Skip back a few years to NYC’s tight-knit underground dance community of the Bee Gee ’70s, when a posse of jocks such as Nick Siano, Tee Scott, David Mancuso, Walter Gibbons and David Rodriguez served as Knuckles’ inspirations and, together with an obsessive need to control the impact of their music, created the beat mix, the slip cue, the remix, the mix tape, the record pool and the 12-inch, and set the â standards for today’s club sound systems. “Part of our job description was spiking the punch,” Knuckles recalls of his teenage clubbing days at DJ Nick Siano’s Gallery, when he and his best friend Larry Levan put up decorations, set out the buffet and popped acid blotters into the mouths of arriving guests. Eventually both Knuckles and Levan would land jobs as DJs — Knuckles at the black gay club Better Days, Levan at the Continental Baths, where a young Bette Midler — along with her pianist, Barry Manilow — performed regularly for the bathhouse patrons; Levan shortly afterward assumed the role of main DJ, while Knuckles moved over and served as his warm-up jock. It was during this three-year stint in the DJ booth at the Continental that Knuckles honed his craft. Meanwhile, his buddy Levan opened up a club called Reade Street, closed it, and opened another, the mythic Paradise Garage.


After being lured to the Windy City from New York’s formidable club scene to man the turntables at the newly opened Warehouse in the mid-’70s, Knuckles found over a period of time that the records coming out of New York were too mid-tempo for the black gay clientele who frequented the club. Urban black gays had become a cultural force in the underground club scene following the popularity of gospel-trained icons like Sylvester and the Weather Girls during the disco era. Though favoring the heavy gospel sounds of these artists, black gays were also embracing the high-energy Euro-beat of electronic artists such as Depeche Mode, Soft Cell and Kraftwerk. Spending hours at the Warehouse before his gigs, Knuckles would experiment and re-edit tracks, making them longer, faster and punchier. The propulsive rhythms that resulted from Knuckles’ remixes — a basic recipe of simple bass lines, driving four-to-the-floor percussion and textured keyboard lines — would go on to revolutionize electronic music and redefine club culture worldwide.
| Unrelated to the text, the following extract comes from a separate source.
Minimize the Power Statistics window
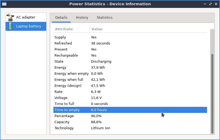Image resolution: width=220 pixels, height=140 pixels. coord(205,4)
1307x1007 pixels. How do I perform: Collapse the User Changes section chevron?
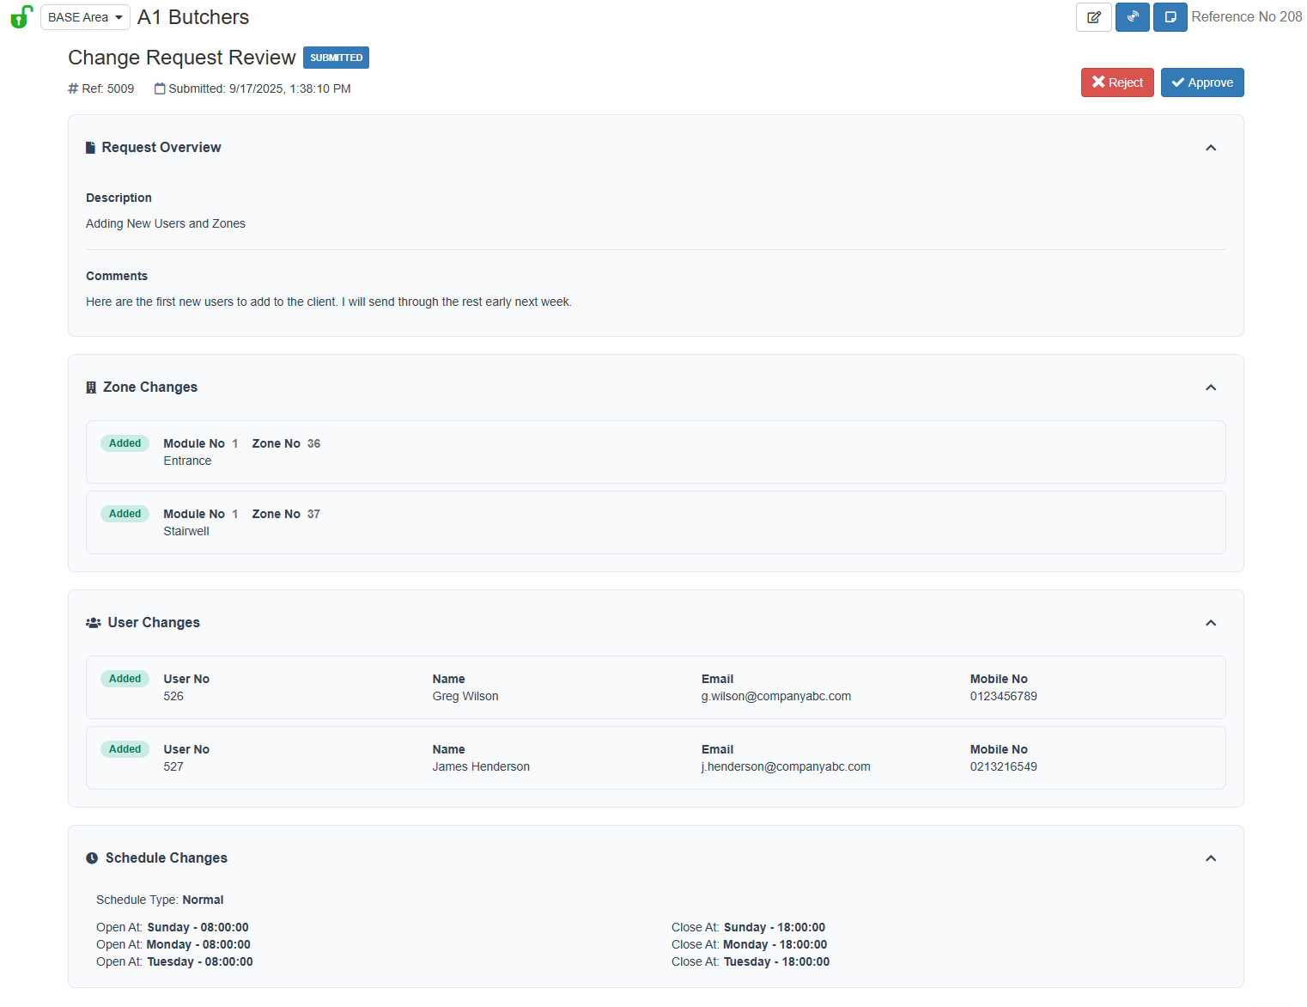1210,623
Though Knuckles is credited as the Godfather of House, in its formative years the genre had a host of exceptional creators. While Knuckles thumped them into delirium at the Warehouse, the rest of Chicago’s hotbed of DJ talent jacked the house recipe to even higher levels of rhythmic dementia. Farley Keith had ’em stompin’ the Playground, and the late Ron Hardy, who spun at the Music Box, became the backbone of the Chicago house scene by consistently breaking in new records. Like Knuckles, Hardy was a magician at the turntables, but while Knuckles stayed closer to his R&B and disco roots, Hardy went for the raw, reckless and tribal.


After spinning at the Warehouse for five years, Knuckles, his mission accomplished, packed his bags and headed back to the East Coast. Now a producer and top remix doctor, he deejays 10 months out of the year all over the world. And after 30 years at the ’tables, his music has become a sweet, soulful, song-crafted affair where love is a sensuous, spiritual high, a silky rapture. While Knuckles’ sound relies on the beat, it’s the deep lusts and yearning cries of house that remain his specialty — he doesn’t pound, he wafts.


“A lot of club stuff today, it’s dub-oriented,” he says. “Me, I’m sticking to songs forever. When you hear a bunch of tracks with no vocals, it sounds kind of stale, doesn’t it?”


You bet, Knuckles.


 


Frankie Knuckles spins at Vynyl on Sunday, July 16.